7. The 12th clause seems to provide for cases of additional work which the contractor may be called upon to execute. (1) It has to be paid for at the same rates as are specified in the tender for the main work. (2) If it is not so specified then at the rates contained in the schedule for Gaya district along with the variations in percentages contained in the tender. And (3) if it is not in the schedule of the Gaya district then the contractor has to demand the rate within 7 days and the Engineer-in-charge may agree to this rate or may not and in the latter event he has to cancel the contract. (4) In the event of a dispute, the decision of the Superintending Engineer of the Circle shall be final.

8. Plaintiff's counsel has submitted that, (i) Clause 25 does not apply because the matterfalls within Clause 12 of the Conditions of the Contract; (ii) there was no completed contract as the acceptance of the Governor General through the Superintending Engineer, Arrears Circle, was in 1947 three years after the completion of the works and there the rate given is-/6/- whereas the plaintiff had settled with the Enginear-in-charge at -/8/-. The parties were not 'ad idem' as to the rates; (iii) there are material alterations in the contract which are unauthorised and amount to fraud; (iv) the letter of the 28th March 1949 amounts to repudiation of the contract; and (v) that there is no Superintending Engineer of Gaya Circle to whom reference can be made under Clause 25 of the Conditions of the Contract. The Circle has, according to the contention of counsel, been abolished.

9. One witness only has appeared in the witness-box, D. W. 1 Sri Ram Khosla, who is a cashier of the Central P. W. D. of the Allahabad Aviation Division. He proved Exhibit D. I, which in the examination-in-chief he stated was signed by the Superintending Engineer Andrews and in cross-examination he stated that it was signed by H. P. Sinha with whose signatures he was familiar. It appears from the evidence of this witness that as the contract which is now in dispute was among 'the arrears of work' it was sent to H. P. Sinha who was in charge of Arrears Circle in 1947. From this I am asked to conclude that the Aviation Circle in Gaya is no longer in existence. Counsel for the appellant was unable to give me any information on the point, and it appears to me that whatever work was left in arrears of the Gaya Circle is now being done by the Superintending Engineer Mr. H. P. Sinha and therefore I am of the opinion that there is no longer any Gaya Circle in existence.

10. The plaintiff has alleged that the change in the schedule was made without his consent. A perusal of the evidence so far placed on the record and to which I have made a reference shows that the change was made without the concurrence of the plaintiff. Plaintiffs counsel has submitted that a material alteration in the contract such as exists in this case avoids the contract and therefore the contract does not subsist. He relies on a judgment of Lort Williams J. in 'Bahadurmal v. Nagarmat,', ILR (1941) 1 Cal 45t. It is not necessary to refer to decided cases as to the effect of material alterations in agreements of this kind. But the contention of the plaintiff that some substantial question of law will arise in this case and which will in case of arbitration be decided by a lay arbitrator seems to be correct. It is unfortunate that in India there is no power in the Court to require an arbitrator to state a case for the decision of the Court. I am of the opinion that the questions which arise in this ease should not be left to a departmental arbitrator whose very existence and identity is in dispute. It will be more satisfactory for the case to be decided by the Court.
-------------------------
## Problem A:
Write out the passage on the contract dispute from "7. The 12th" to "shall be final.", word for word.

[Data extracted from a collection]
-------------------------
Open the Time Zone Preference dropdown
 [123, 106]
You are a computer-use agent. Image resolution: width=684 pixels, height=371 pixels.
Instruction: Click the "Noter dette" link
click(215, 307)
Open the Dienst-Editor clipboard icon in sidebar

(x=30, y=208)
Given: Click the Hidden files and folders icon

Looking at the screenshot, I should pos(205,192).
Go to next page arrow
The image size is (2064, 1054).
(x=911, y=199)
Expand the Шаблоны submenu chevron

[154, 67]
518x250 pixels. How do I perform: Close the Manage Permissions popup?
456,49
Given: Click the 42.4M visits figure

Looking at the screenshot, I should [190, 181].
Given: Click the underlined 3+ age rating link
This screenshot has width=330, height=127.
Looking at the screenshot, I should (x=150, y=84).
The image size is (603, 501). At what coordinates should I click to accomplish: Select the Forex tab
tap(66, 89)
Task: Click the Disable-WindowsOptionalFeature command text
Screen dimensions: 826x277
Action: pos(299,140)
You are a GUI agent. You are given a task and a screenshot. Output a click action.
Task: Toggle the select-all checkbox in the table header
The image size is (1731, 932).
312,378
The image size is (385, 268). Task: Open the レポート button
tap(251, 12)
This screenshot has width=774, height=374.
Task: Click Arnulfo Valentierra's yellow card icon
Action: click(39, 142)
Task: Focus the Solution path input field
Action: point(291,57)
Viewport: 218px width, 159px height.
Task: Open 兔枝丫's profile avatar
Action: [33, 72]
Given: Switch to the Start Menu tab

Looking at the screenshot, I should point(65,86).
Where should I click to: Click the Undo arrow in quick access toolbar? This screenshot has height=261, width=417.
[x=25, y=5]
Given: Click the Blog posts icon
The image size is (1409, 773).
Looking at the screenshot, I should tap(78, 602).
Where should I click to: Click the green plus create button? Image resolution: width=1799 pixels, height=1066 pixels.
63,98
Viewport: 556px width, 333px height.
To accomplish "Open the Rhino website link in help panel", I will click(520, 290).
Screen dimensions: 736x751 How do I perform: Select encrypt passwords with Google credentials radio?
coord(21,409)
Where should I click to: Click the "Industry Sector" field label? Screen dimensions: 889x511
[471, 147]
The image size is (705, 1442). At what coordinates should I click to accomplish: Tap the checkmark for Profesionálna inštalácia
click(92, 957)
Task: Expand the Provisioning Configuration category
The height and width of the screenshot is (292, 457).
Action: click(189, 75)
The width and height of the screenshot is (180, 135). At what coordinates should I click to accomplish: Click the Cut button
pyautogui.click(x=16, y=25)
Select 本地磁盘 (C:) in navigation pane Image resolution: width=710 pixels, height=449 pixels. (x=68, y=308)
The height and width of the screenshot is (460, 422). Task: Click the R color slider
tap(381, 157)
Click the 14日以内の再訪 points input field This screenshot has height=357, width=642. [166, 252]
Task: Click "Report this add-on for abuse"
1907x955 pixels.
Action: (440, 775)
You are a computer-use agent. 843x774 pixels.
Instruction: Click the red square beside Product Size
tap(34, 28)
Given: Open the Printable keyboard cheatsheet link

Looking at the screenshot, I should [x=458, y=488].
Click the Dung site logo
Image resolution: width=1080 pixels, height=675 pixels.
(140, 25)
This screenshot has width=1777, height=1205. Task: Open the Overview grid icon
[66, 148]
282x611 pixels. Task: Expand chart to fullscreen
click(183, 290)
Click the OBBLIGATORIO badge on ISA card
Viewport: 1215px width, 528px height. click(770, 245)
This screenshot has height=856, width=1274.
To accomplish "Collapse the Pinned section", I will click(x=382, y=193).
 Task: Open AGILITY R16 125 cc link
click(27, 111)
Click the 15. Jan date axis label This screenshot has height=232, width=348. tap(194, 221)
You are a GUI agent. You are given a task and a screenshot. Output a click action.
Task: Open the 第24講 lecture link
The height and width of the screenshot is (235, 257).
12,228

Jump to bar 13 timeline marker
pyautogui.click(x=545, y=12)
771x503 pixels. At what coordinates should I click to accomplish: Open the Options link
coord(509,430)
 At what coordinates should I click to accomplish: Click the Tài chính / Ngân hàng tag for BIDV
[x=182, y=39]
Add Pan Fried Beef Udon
-------------------------
## Problem B:
Give again, word for word, the lines of the listing from the line with "Jump to bar 13 timeline marker" through the last line of the listing.

## Written solution A:
7. The 12th clause seems to provide for cases of additional work which the contractor may be called upon to execute. (1) It has to be paid for at the same rates as are specified in the tender for the main work. (2) If it is not so specified then at the rates contained in the schedule for Gaya district along with the variations in percentages contained in the tender. And (3) if it is not in the schedule of the Gaya district then the contractor has to demand the rate within 7 days and the Engineer-in-charge may agree to this rate or may not and in the latter event he has to cancel the contract. (4) In the event of a dispute, the decision of the Superintending Engineer of the Circle shall be final.

## Written solution B:
Jump to bar 13 timeline marker
pyautogui.click(x=545, y=12)
771x503 pixels. At what coordinates should I click to accomplish: Open the Options link
coord(509,430)
 At what coordinates should I click to accomplish: Click the Tài chính / Ngân hàng tag for BIDV
[x=182, y=39]
Add Pan Fried Beef Udon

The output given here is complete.